Moçambique: Elevo – Grupo português vai a falência e deixa 700 trabalhadores em situações críticas

O Grupo Elevo, empresa de construção civil em vários países do mundo, acaba de fechar a porta do escritório de Maputo e abandonar 700 trabalhadores que estavam com o vencimento em atraso há vários meses sem dar qualquer satisfação. 

Segundo funcionários da empresa, a Elevo tem dado sinais de falência em Moçambique desde o início da nova pandemia do coronavírus. Na sequência, as “vítimas” contaram que os patrões da empresa deixaram o país um após o outro e correram para a sua cidade natal, Portugal, alegando resolver o problema na sede. No entanto, eles nunca voltaram.

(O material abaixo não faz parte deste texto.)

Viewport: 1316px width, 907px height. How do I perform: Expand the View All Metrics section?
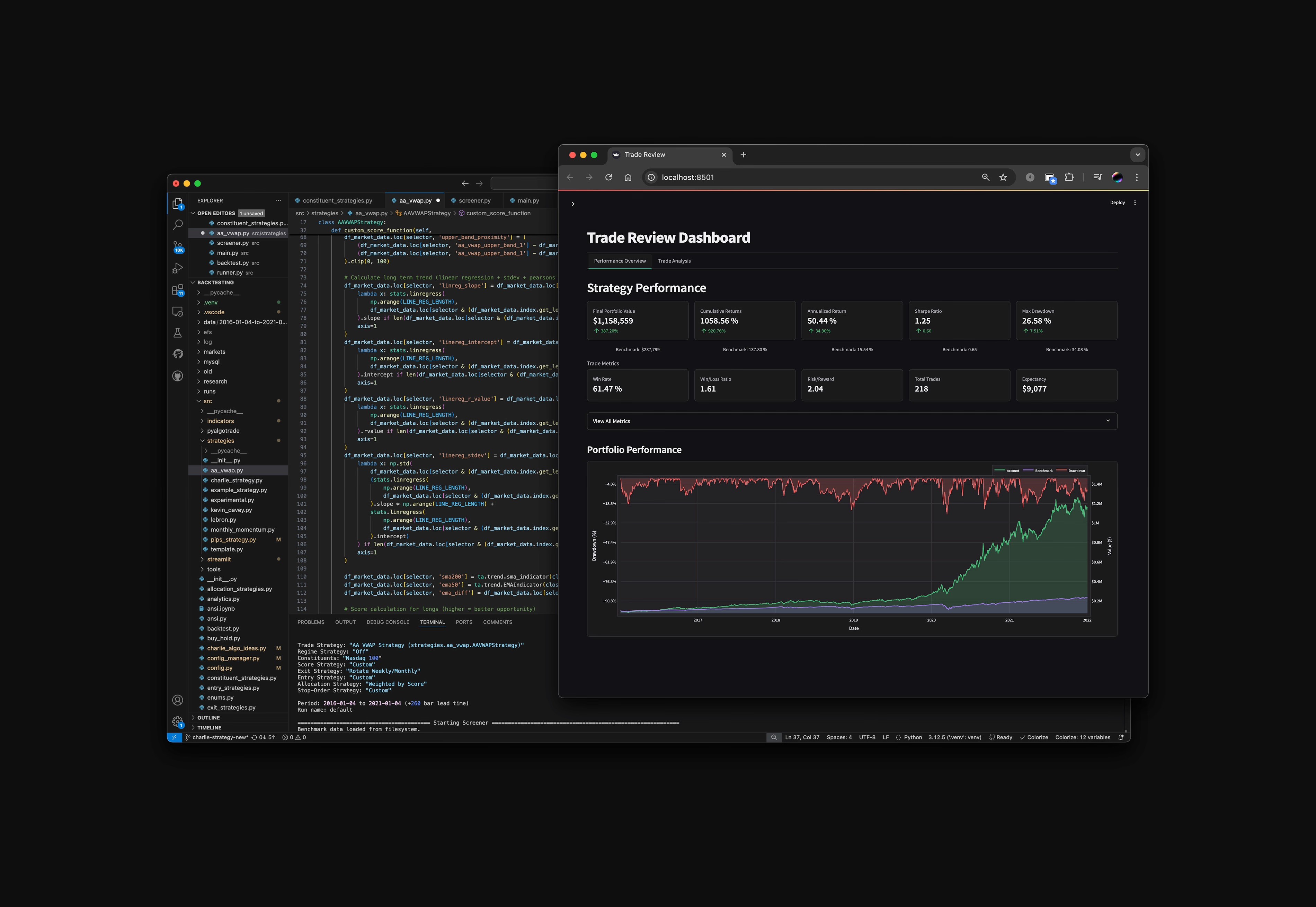tap(852, 421)
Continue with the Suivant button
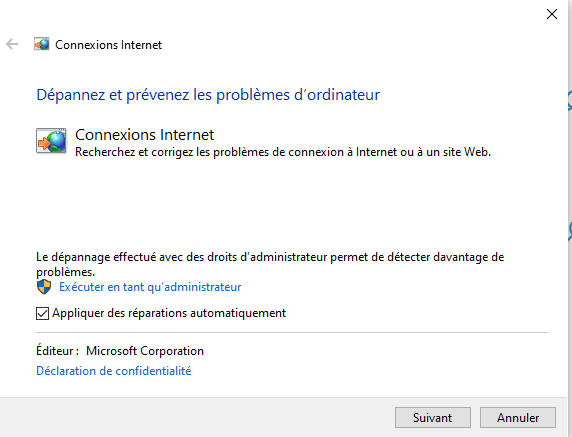 click(x=433, y=417)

“Quando o patronato começou a desaparecer sem dar satisfação aos funcionários, pararam de nos pagar os salários no mês de Setembro do ano passado e, em Março deste ano, acabaram por mandar fechar as portas da instituição e deram uma ordem aos que trabalhavam no escritório para trabalharem a partir de casa, deixando os técnicos das obras e os operários que trabalhavam no terreno largados à sua própria sorte”, conta um dos trabalhadores da empresa.

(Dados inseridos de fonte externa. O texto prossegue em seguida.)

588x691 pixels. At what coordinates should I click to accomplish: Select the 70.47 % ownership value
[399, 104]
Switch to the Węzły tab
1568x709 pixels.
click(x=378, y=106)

“Temos colegas que se encontram em situações críticas em Massingir, Cabo Delgado, Matutuine, entre outros pontos do país, a prestarem serviços e que não têm nem condições de regressar às suas zonas de origem, aguardando que a empresa lhes pague seus salários ou lhes diga o que fazer daqui em diante, mas sem nenhuma resposta até aqui”, explica outra fonte.

A fonte afirmou ainda ter tentado contactar a entidade patronal, mas esta alegou tratar do assunto com Nuno Amorim, Director Financeiro da empresa, que optou por não atender ao telefone por pressão dos trabalhadores. Na verdade, ele deixou este país, neste momento, encontrou-se na vizinha África do Sul.

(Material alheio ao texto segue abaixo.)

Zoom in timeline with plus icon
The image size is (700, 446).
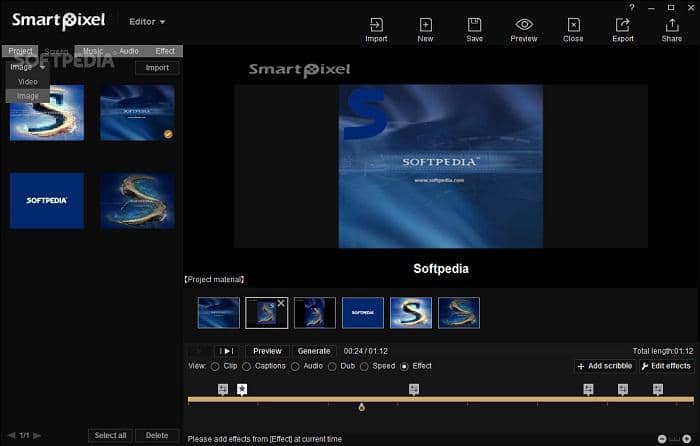coord(688,438)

“Tudo o que ficamos a saber é que a empresa está com muitos problemas, têm dívidas com vários bancos. Pedimos a quem é de direito para que resolva o nosso problema e nos dê uma solução, porque nos sentimos abandonados”, acrescentam.

Segundo eles, entraram com queixa no Ministério do Trabalho e Segurança Social em janeiro do ano passado, a ação já foi encaminhada ao tribunal, mas, até o momento, não há informações.